Leading the troops is Samuel L. Jackson (Samuel L. Jackson), who is so infuriated by both Kong’s smashing of helicopters and the fact that U.S. troops just pulled out of Vietnam that he’ll be damned if he lets another jungle conflict end in withdrawal or defeat. (Given the obvious metaphor, it’s amazing nobody makes a “Viet Kong” joke.) Warning him that this is a really bad idea is the local Convenient English-Speaking Exposition Guy (John C. Reilly), who was one of the original aviators in the opening, and has lived on the island/archipelago for 28 years among the magical native people who don’t speak.

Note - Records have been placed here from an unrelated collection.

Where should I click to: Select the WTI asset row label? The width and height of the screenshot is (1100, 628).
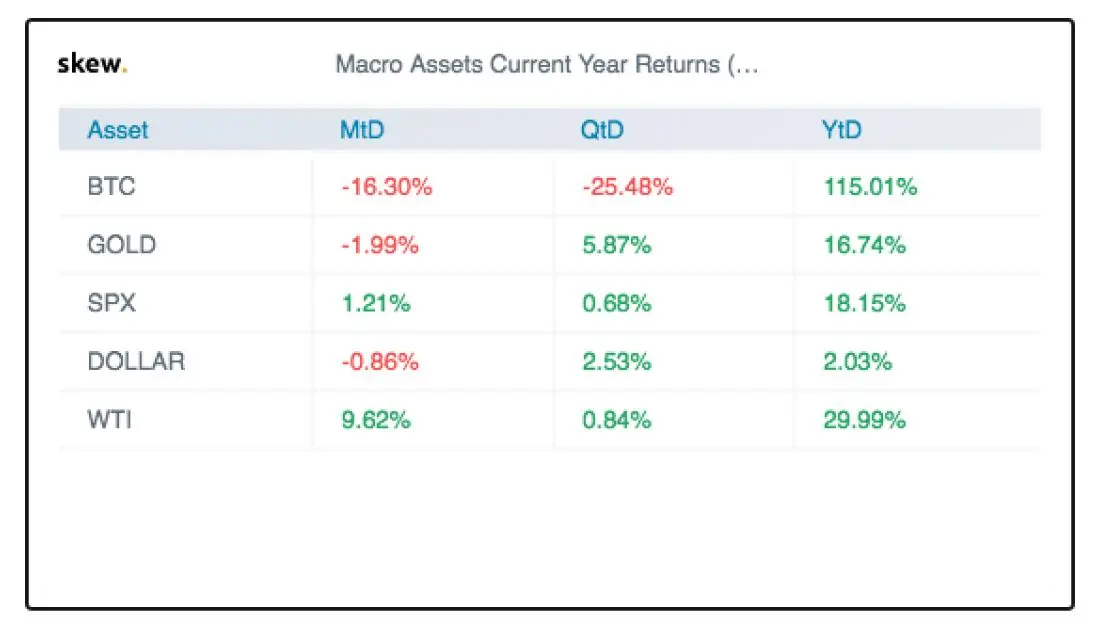(109, 419)
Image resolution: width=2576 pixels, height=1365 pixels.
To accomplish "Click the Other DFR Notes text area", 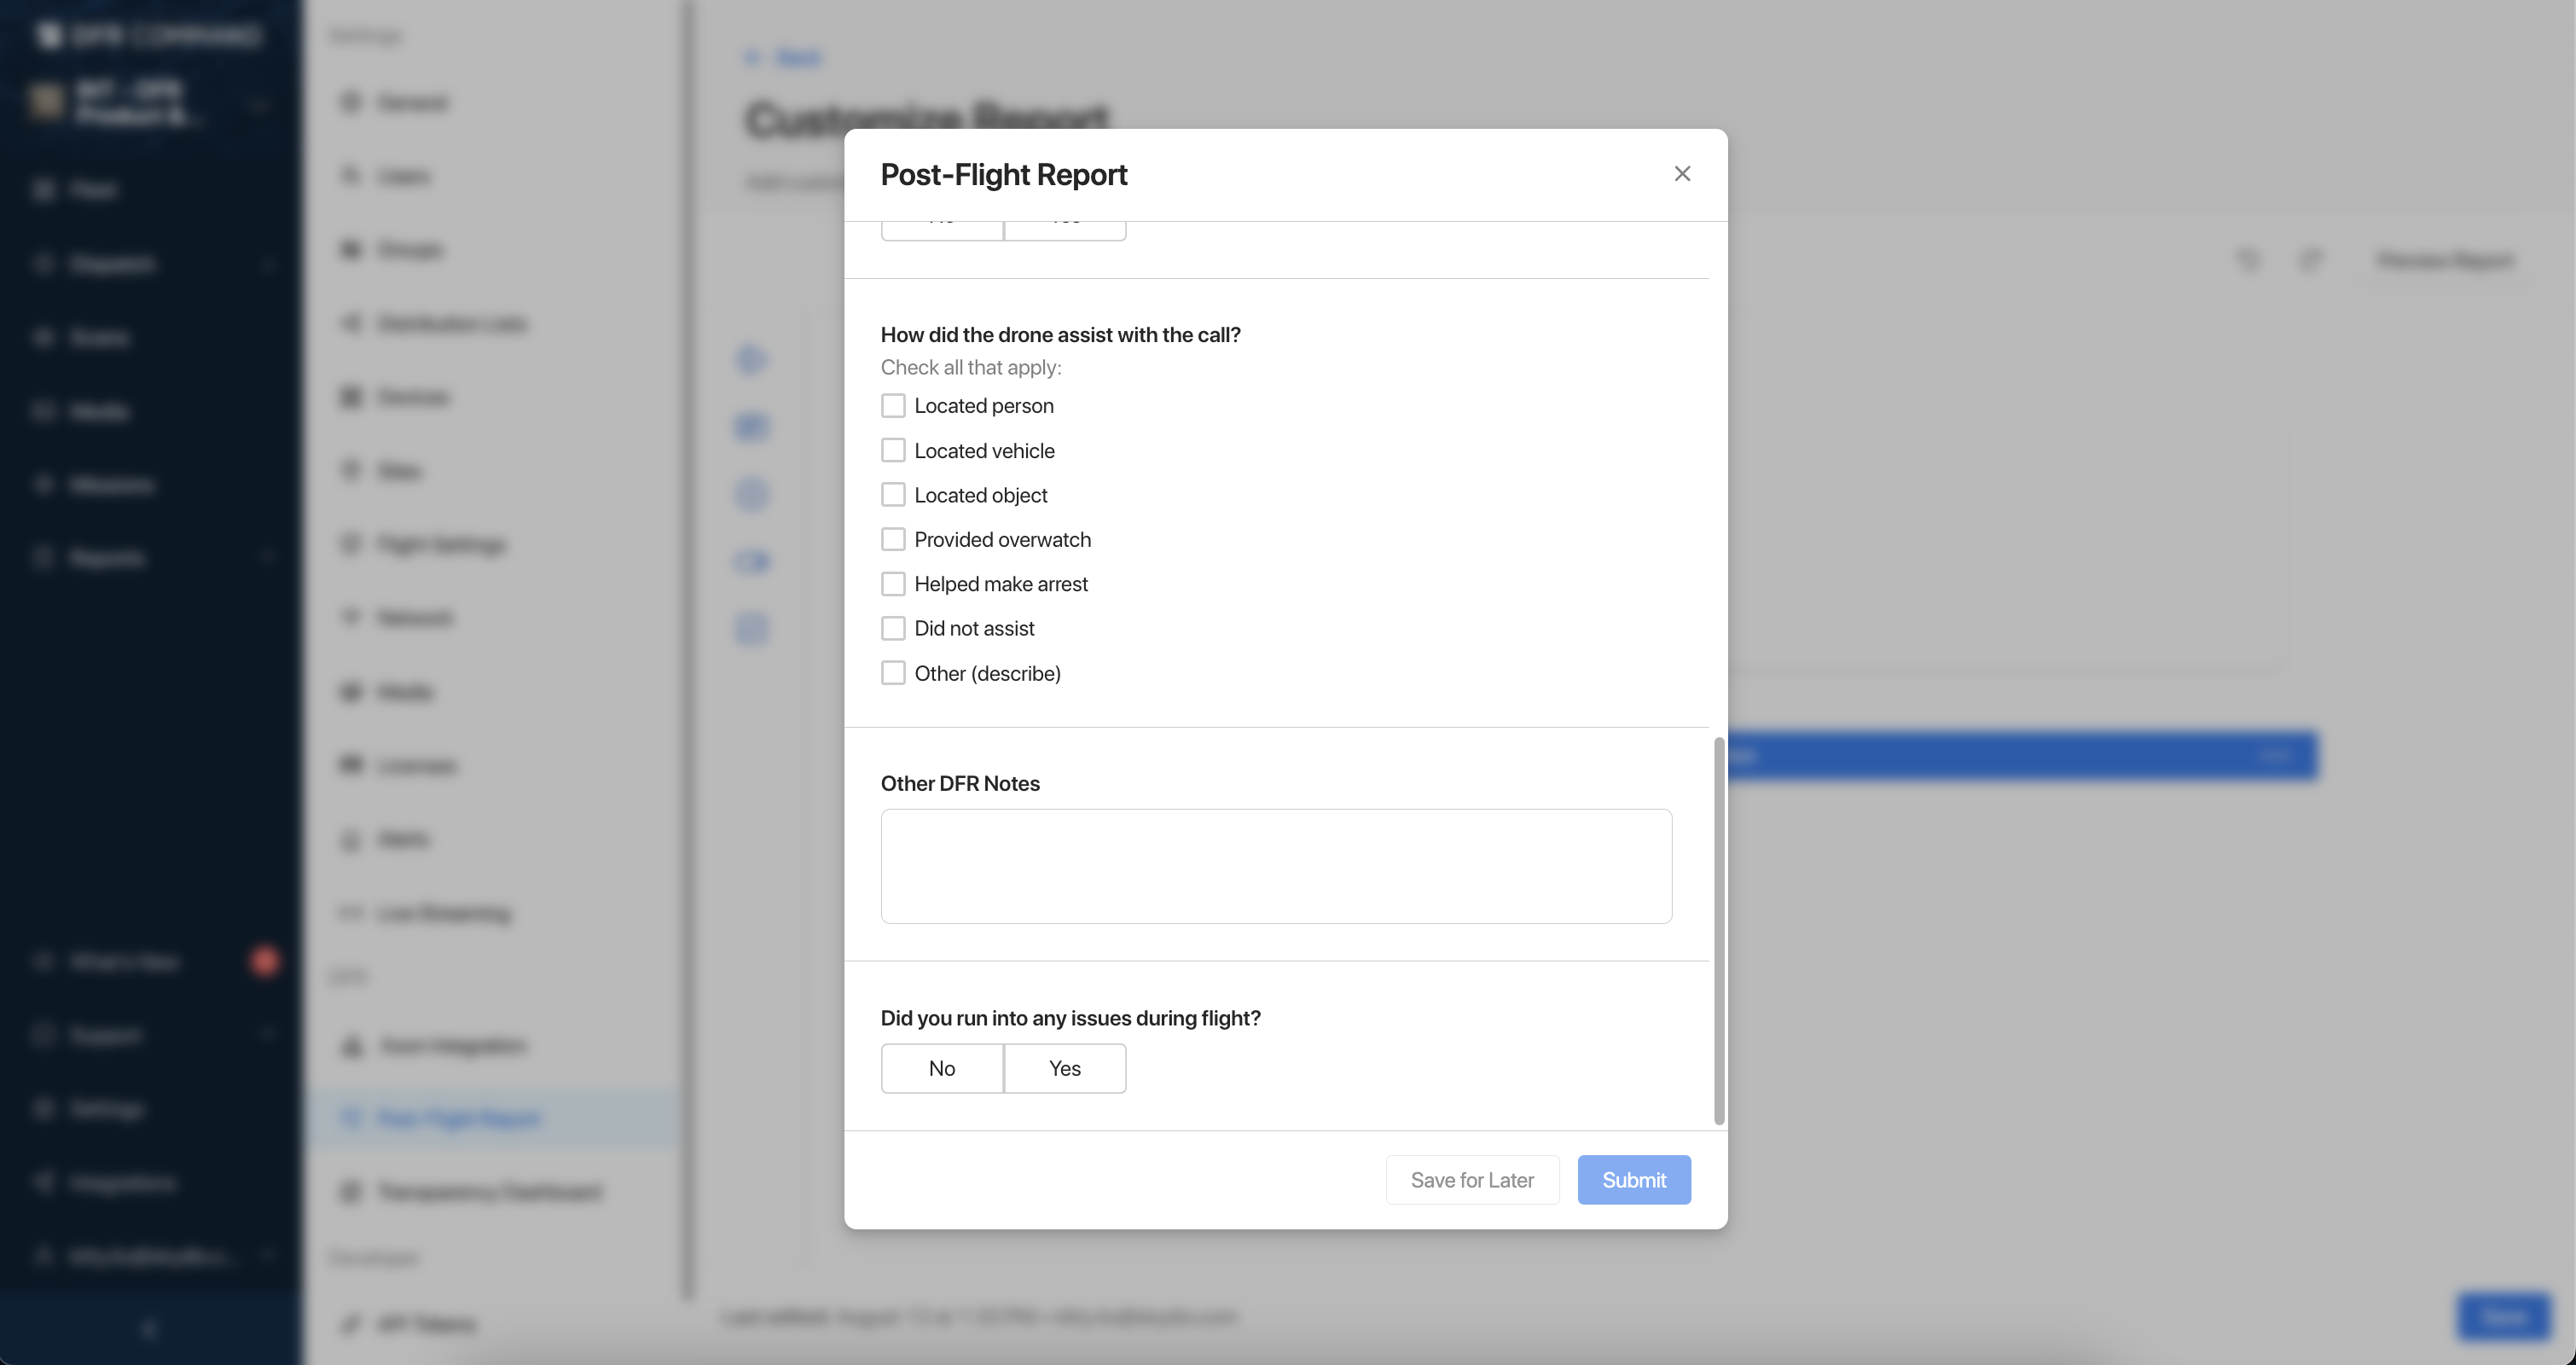I will [1276, 866].
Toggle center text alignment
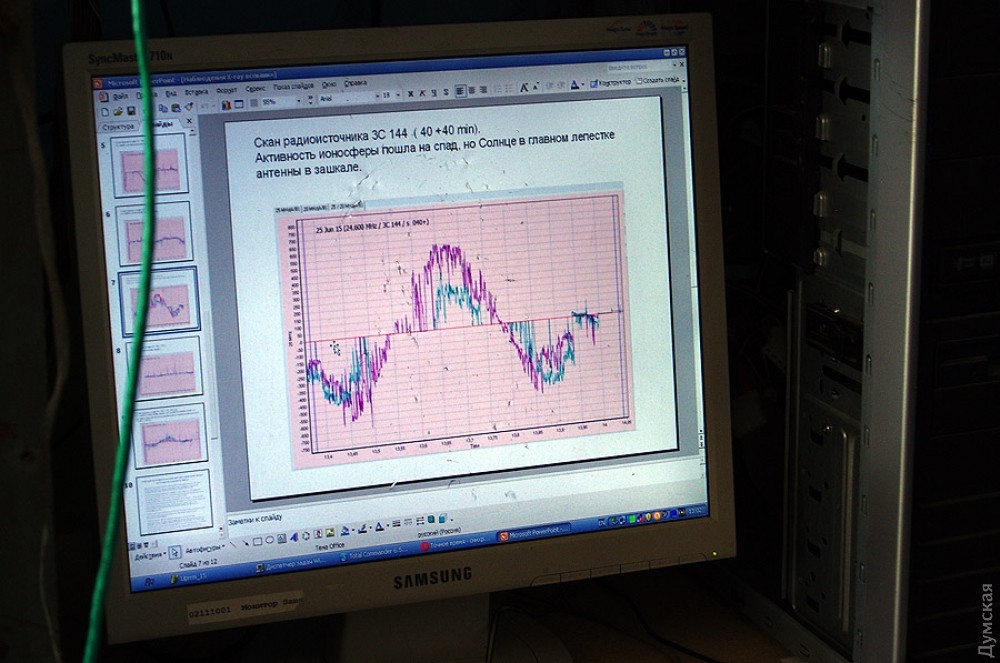The image size is (1000, 663). coord(472,92)
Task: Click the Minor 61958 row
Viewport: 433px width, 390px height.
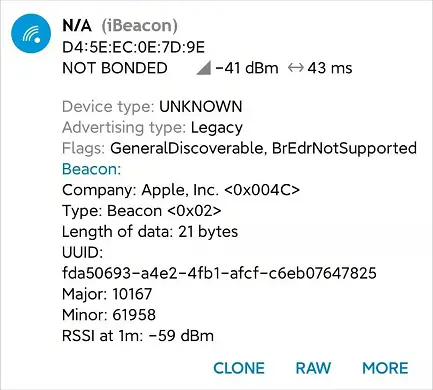Action: point(109,315)
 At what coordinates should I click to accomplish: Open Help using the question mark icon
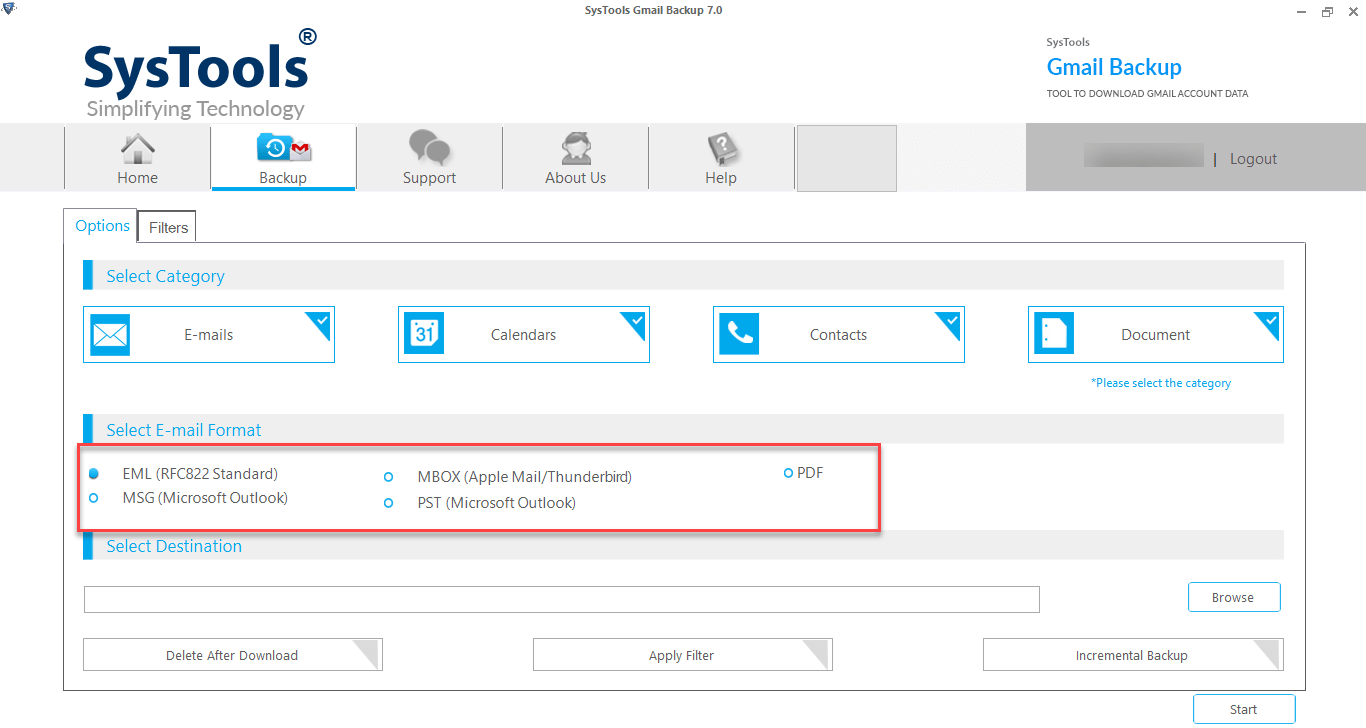click(x=721, y=147)
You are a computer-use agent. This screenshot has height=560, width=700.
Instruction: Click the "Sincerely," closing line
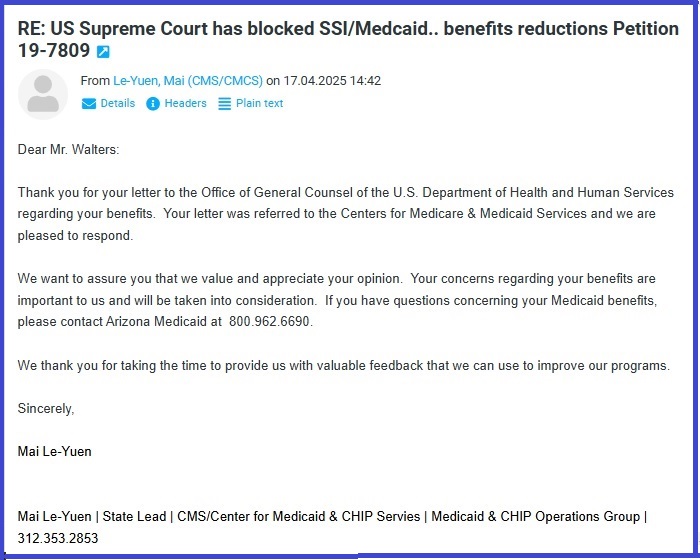46,409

There’s no need to spoil all of the creatures that lurk on the island, but amid a whole mess of visual nods to prior Kong movies, it’s good to see the octopus from the original King Kong vs. Godzilla get an update. Let’s just say Kong is no rookie in that fight…you might, in fact, call him an Oldboy. He’s also smarter than prior Kongs, and can fashion giant weapons out of things he finds. Smart enough to know he’s the last of his kind, too, which gives us the now-obligatory “Sad Kong” moment; seriously, the 1933 original only got sad when bleeding to death, but every filmmaker since has sought to sentimentalize the ape more and more. Thankfully, this marks a big step away from the lengths to which Peter Jackson took that aspect; just as Jon Favreau changed the ending of The Jungle Book because he always hated Mowgli leaving the jungle behind, Vogt-Roberts seems to have decided that “monkey die, everybody cry” need not be a hard and fast rule. And yes, I know gorillas aren’t monkeys. Dino De Laurentiis did not.

As you might have guessed from my casually dismissive character “names,” this is not a deep movie, nor one with a larger point to make. It is spectacle, and should be seen on the largest screen possible. I suspect it should be seen in 3D, too; my press screening was 2D, but there are several shots that feel like total in-your-face gimmicks, and may I say I have missed those, and am glad at least one director doesn’t feel above using them in his movie about giant beasts fighting to the death. This is not smart cinema, and it’s not trying to be; rather than a reinvention, it’s like a de-invention, back to the time of Destroy All Monsters.

Your inner child, if you still have one, should love it. Emphasis on the “if.”